EXERCISE AIM - Your task is to print every entry below exactly as given.
SOURCE RECORDS section start
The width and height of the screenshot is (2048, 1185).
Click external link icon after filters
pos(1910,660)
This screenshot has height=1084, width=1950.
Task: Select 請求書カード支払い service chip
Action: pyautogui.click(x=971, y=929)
SOURCE RECORDS section end
ANSWER -
The width and height of the screenshot is (2048, 1185).
Click external link icon after filters
pos(1910,660)
This screenshot has height=1084, width=1950.
Task: Select 請求書カード支払い service chip
Action: pyautogui.click(x=971, y=929)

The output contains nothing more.